Hierophantic Performances

The Syracusans' Great Oath and other Examples

Chapter:
(p.161) 14 Hierophantic Performances
Source:
Horkos
Author(s):

Tarik Wareh

Publisher:
Liverpool University Press
DOI:10.5949/liverpool/9781904675679.003.0015

The Great Oath, or megas horkos, of the Syracusans was administered in only two occasions, where it was sworn by faithless political schemers of the fourth century bc. This chapter argues that the Syracusans' faith in their peculiar oath ritual was founded on the established power of the hierophantic performance – a highly developed type of effective politico-religious act – and focuses on two perjurers, Callippus and Agathocles.
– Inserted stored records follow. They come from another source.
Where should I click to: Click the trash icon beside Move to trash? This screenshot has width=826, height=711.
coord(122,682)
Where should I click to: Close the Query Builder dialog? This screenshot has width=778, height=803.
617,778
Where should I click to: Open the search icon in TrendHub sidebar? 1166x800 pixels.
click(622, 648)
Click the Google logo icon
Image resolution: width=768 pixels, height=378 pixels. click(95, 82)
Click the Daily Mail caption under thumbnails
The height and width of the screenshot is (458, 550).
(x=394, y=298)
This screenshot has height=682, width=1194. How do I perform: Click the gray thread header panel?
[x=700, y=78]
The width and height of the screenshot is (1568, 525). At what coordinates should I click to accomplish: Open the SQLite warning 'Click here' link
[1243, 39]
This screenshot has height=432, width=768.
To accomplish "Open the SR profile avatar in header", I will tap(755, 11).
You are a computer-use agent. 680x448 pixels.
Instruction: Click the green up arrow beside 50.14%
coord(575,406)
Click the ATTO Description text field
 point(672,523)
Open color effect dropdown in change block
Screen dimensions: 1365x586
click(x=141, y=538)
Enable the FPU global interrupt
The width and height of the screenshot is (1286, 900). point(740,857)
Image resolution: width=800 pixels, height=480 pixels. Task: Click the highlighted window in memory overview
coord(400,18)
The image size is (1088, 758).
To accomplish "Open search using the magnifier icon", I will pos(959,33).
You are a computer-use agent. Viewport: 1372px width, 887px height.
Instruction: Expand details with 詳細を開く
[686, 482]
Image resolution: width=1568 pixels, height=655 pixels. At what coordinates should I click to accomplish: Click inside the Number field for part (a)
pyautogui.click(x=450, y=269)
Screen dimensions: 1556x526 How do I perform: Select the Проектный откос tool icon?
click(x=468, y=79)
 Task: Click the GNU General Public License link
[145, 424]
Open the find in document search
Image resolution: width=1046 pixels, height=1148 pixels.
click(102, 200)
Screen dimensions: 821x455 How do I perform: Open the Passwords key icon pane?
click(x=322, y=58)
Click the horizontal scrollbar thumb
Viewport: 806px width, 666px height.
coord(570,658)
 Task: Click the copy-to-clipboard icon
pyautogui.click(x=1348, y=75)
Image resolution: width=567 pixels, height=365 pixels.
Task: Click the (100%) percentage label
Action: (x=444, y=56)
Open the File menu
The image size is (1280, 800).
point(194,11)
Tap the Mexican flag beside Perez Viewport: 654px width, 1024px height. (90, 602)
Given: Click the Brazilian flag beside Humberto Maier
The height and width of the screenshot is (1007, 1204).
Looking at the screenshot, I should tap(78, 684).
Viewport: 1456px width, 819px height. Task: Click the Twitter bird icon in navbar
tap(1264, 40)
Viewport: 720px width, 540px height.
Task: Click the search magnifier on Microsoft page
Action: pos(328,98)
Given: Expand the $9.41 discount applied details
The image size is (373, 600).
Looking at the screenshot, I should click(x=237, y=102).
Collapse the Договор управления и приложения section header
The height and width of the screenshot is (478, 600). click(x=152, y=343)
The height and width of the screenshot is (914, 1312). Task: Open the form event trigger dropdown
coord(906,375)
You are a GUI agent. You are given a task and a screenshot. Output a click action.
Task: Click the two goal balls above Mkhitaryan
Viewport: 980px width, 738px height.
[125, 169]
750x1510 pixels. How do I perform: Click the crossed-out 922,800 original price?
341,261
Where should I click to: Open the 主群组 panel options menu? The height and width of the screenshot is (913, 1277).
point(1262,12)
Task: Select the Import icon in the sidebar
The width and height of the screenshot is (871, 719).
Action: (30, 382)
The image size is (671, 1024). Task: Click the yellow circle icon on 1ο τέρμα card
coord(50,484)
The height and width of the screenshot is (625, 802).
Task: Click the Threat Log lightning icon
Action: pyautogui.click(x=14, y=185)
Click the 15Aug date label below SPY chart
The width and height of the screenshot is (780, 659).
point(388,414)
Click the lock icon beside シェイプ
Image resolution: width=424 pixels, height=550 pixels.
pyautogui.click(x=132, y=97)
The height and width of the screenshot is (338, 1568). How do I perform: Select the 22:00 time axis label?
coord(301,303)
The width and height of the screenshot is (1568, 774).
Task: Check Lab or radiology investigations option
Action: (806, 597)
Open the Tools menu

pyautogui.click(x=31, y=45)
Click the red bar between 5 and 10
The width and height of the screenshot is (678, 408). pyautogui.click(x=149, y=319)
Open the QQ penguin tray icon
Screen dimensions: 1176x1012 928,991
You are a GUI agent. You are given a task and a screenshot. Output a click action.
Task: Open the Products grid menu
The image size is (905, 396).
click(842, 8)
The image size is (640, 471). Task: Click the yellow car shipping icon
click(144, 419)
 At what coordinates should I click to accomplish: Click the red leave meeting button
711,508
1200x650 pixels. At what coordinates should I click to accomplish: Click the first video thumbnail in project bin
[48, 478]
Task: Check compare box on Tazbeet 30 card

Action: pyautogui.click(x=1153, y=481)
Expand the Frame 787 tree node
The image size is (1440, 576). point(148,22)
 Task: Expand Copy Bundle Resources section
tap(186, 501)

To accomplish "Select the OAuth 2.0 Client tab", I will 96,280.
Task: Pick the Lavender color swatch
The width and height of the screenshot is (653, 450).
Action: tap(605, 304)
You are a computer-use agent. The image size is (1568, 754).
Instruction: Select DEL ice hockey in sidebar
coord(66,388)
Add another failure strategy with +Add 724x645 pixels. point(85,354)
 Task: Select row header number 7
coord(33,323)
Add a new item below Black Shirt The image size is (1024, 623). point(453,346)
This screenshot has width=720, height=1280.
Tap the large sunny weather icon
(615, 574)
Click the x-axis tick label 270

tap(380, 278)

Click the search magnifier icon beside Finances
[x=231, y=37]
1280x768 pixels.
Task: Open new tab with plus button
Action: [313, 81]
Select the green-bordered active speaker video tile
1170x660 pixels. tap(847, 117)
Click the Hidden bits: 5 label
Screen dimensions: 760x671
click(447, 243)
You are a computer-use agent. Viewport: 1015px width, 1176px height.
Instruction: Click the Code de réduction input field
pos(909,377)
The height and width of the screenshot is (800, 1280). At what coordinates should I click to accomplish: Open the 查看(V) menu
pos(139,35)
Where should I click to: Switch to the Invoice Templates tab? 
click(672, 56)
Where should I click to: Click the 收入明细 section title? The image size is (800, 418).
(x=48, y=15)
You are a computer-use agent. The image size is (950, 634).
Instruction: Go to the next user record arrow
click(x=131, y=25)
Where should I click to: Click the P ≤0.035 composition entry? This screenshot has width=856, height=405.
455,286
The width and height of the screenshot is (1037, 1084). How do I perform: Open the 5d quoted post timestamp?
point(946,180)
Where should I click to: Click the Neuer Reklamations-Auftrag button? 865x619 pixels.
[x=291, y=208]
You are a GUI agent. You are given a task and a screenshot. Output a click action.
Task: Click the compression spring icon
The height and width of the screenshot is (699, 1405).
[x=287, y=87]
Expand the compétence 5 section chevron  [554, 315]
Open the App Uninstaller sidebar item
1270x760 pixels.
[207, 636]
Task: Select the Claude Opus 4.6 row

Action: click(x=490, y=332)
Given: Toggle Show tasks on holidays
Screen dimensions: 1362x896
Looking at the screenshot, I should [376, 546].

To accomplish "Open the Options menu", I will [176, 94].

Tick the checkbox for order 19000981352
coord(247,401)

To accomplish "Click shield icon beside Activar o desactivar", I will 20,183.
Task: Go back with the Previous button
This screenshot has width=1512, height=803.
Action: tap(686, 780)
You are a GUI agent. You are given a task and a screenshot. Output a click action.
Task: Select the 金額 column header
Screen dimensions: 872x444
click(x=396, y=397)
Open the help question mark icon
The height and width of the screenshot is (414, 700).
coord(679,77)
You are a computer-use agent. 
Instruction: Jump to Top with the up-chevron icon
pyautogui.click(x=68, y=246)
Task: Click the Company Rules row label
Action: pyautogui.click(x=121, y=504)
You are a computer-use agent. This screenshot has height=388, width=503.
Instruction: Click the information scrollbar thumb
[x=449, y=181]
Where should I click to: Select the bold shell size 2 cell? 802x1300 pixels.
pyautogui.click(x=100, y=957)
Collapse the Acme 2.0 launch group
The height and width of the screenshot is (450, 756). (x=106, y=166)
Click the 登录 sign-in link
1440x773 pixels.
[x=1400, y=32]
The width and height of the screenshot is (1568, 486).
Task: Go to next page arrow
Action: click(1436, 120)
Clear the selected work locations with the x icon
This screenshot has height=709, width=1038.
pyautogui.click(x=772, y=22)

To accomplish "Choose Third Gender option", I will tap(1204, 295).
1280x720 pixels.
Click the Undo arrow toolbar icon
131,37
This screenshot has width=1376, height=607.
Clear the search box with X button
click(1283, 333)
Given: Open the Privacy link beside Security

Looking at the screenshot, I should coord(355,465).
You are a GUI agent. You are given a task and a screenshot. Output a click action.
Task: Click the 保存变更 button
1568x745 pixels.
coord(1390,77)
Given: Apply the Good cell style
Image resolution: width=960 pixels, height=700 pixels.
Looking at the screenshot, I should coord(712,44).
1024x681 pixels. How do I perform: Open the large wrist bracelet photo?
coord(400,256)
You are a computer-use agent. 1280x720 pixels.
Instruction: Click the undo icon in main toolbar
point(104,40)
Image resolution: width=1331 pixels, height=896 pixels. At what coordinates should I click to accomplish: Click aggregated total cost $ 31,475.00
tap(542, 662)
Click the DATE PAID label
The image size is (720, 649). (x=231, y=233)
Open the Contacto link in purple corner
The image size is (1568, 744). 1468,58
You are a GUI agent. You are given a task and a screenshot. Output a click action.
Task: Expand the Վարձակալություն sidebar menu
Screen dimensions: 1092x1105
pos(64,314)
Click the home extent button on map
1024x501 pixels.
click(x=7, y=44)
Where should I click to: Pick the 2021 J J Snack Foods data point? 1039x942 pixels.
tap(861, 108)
Callippus was a wealthy Athenian and a guest-friend of Dion, Plato's friend and the eventual tyrant of Syracuse. Dion was assassinated by Callippus in 354. According to Plutarch, the megas horkos was occasioned by a fear of conspiratorial tendencies. The chapter places the Great Oath of the Syracusans in a more specifically Sicilian and Greek context by analysing the rite described by Plutarch, assesses the meaning of the megas horkos, and discusses the kind of evidence behind the failed oaths.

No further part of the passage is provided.